The drive is a Seagate Momentus 5400.5 160GB. I've checked it with CHKDSK and it's found no bad sectors and all the S.M.A.R.T. monitoring tools I have say the drive is in perfect condition. Do you think it would be worth me keeping the drive and using it day to day? Has anyone been in a similar situation who can comment on post-repair reliability? I'm tempted to buy a portable enclosure off eBay so I can use it as a portable hard drive. If it's likely to fail again though I won't bother.

Thoughts?

IDE or SATA?

if its a SATA i'd buy it for my PS3
SATA
PSPkiller Wrote: [ -> ]SATA

price? D:

and pics D:
ProperBritish Wrote: [ -> ]
PSPkiller Wrote: [ -> ]SATA

price? D:

and pics D:

'bout £35

Pics:
[Image: k4e7w9.jpg]

[Image: 16itdax.jpg]

Why? You thinking of buying or something?
PSPkiller Wrote: [ -> ]
ProperBritish Wrote: [ -> ]
PSPkiller Wrote: [ -> ]SATA

price? D:

and pics D:

'bout £35

Pics:
[Image: k4e7w9.jpg]

[Image: 16itdax.jpg]

Why? You thinking of buying or something?

2.5"?

yeah i might when i get paid lol
Yeah it's 2.5". Anything else you want?

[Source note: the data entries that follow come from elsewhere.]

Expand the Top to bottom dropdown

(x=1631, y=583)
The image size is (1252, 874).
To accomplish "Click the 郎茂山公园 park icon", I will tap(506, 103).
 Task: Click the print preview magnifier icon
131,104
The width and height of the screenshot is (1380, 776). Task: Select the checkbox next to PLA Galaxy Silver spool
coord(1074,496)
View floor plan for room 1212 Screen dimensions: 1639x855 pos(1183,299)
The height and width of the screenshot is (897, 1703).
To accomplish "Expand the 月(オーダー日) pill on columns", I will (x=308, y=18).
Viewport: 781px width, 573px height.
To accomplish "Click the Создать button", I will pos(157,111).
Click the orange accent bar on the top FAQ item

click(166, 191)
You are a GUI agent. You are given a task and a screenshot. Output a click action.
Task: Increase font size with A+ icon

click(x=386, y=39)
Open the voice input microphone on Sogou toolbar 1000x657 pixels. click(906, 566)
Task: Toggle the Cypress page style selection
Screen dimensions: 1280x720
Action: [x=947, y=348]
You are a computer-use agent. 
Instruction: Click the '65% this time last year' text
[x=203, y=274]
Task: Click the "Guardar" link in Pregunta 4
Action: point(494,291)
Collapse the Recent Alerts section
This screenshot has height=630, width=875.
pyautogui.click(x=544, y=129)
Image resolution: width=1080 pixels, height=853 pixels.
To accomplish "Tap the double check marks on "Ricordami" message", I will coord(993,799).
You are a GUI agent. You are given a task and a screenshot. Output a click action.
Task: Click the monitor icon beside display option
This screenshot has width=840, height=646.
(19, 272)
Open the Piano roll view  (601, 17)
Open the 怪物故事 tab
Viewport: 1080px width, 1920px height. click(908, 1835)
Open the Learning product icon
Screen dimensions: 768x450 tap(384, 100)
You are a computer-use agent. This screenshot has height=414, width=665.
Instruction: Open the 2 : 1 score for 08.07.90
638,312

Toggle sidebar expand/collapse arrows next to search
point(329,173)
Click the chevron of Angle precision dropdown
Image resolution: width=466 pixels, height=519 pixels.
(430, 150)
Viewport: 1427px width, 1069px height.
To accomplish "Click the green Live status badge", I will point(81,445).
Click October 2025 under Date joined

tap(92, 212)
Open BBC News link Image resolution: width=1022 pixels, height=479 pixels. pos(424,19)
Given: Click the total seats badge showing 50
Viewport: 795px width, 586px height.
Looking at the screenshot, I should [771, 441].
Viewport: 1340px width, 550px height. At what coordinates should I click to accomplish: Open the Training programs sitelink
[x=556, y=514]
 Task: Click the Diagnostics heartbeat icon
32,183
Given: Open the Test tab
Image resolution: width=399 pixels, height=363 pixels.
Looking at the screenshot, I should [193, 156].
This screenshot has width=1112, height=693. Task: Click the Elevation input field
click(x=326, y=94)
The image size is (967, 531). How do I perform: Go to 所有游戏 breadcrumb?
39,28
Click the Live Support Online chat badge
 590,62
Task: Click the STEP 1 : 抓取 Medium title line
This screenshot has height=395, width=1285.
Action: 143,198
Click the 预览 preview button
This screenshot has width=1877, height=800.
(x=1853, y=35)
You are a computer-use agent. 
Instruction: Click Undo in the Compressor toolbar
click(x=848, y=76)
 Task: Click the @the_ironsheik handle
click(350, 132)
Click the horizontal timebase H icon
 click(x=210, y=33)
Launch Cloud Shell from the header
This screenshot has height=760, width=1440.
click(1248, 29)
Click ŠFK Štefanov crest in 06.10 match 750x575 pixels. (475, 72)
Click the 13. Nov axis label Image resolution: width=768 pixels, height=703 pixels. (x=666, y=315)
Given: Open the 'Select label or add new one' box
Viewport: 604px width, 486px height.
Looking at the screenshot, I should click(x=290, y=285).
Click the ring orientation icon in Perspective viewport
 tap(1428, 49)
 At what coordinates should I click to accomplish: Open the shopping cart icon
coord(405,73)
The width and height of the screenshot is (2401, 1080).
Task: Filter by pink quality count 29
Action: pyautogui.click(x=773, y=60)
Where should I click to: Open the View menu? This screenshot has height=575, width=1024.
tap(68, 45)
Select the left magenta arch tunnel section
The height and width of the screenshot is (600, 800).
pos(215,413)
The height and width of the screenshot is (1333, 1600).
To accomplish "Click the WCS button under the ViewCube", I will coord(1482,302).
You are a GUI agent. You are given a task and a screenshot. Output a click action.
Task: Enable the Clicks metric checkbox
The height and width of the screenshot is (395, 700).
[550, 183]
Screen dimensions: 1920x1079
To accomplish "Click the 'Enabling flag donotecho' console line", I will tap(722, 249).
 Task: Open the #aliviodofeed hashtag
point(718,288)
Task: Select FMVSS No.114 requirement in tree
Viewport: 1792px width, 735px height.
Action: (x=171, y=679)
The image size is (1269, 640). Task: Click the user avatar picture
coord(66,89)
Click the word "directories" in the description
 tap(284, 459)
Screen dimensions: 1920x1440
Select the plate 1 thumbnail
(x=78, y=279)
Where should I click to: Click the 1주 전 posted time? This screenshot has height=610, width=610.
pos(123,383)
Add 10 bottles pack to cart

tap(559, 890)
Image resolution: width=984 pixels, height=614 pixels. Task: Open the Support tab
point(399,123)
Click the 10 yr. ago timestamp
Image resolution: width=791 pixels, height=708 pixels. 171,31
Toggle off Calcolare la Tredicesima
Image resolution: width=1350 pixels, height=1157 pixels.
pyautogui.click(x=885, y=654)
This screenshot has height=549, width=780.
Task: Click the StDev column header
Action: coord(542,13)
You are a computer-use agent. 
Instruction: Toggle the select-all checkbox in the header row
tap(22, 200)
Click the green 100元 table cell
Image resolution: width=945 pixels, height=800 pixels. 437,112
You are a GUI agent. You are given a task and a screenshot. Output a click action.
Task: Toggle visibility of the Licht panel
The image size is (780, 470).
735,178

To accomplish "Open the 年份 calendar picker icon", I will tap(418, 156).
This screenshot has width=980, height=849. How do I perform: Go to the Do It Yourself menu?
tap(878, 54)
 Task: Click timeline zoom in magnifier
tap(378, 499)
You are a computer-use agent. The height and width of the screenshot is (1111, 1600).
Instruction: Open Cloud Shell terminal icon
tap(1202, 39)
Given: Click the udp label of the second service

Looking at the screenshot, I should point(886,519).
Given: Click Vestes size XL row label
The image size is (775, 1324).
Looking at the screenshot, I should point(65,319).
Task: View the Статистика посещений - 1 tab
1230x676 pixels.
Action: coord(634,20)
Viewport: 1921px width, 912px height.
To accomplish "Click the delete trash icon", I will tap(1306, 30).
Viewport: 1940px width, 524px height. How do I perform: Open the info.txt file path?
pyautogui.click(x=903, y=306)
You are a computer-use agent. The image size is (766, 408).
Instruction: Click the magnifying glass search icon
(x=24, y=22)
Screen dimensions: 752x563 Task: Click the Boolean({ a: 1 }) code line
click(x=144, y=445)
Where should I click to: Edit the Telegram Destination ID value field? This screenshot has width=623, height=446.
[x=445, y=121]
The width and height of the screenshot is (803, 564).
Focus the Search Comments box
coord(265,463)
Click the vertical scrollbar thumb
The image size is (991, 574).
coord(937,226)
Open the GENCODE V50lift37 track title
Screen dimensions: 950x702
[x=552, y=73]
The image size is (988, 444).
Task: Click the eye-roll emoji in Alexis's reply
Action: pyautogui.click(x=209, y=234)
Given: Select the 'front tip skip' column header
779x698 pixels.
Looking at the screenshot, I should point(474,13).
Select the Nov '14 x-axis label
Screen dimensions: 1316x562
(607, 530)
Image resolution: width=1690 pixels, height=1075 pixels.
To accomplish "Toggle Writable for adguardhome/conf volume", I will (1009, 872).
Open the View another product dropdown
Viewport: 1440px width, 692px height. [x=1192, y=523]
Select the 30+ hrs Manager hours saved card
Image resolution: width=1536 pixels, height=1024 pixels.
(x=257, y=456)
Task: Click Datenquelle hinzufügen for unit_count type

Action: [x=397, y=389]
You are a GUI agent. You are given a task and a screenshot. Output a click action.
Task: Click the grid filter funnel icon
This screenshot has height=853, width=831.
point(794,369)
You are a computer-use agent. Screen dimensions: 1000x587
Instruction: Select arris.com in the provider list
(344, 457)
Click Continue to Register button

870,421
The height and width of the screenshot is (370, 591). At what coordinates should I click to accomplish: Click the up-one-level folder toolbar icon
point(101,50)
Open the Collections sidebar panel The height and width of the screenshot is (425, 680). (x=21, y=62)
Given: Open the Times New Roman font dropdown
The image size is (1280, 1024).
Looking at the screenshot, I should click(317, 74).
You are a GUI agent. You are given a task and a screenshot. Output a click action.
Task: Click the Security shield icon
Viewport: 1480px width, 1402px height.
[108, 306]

I'll have a dig through my parts box.
what you got? lol
£35 for a 2.5inch sata wow that's steep
Just noticed in a post further up about you wanting to buy. Shows how awake I am. Yeah, you can buy by all means.

squee666 Wrote: [ -> ]£35 for a 2.5inch sata wow that's steep

I just posted what I saw on eBay for used ones. I'll drop a bit if you want.

As for other bits:
  • 15.4" laptop LCD
  • Slimline IDE DVDRW drive
  • 2x 256MB DDR2 laptop RAM
  • Mini PCI WiFi card
  • Iternal laptop modem
  • 1.8" 30GB (iPod style) Toshiba hard drive in unkown condition
  • Most of a PSP-1000
  • Portable USB mouse
  • Black Dell PS/2 keyboard
  • Black Dell 17" CRT Monitor
  • Ancient ATI Rage Pro AGP graphics card
  • Slot A Pentium 2 200MHz CPU
  • Slot A Celeron 333MHz CPU
  • Fucktons of SDRAM in various capacities
  • Various 3.5" IDE hard drives ranging from 80GB to 2GB
  • Various motherboards + CPU's
  • 5.25" IDE CD-ROM drive
  • 5.25" IDE DVD-ROM drive
  • Ancient ESS Audiodrive ISA Sound card
  • Various case and CPU fans
  • Barebones Dell Dimension 2400 with CPU and RAM (no HDD)
  • Single Wharfedale CRS3 Hifi speaker
  • Sony CMT-GS30 DAB Hifi with Acoustic Solutions AV20 speakers
  • Custom built Pentium 4 2.5GHz, 512MB RAM, 60GB HDD, in windowed "ricer" case (can be broken down if you only want bits)
  • DVI VGA adapter
  • And a load of other junk

Basically the contents of my cupboard. Everything on the list works (except for maybe the iPod hard drive; I've got no way of testing it.) If there's anything in particular you need I can either look for it or ask around for it. I know a few people who deal in bits and pieces like this.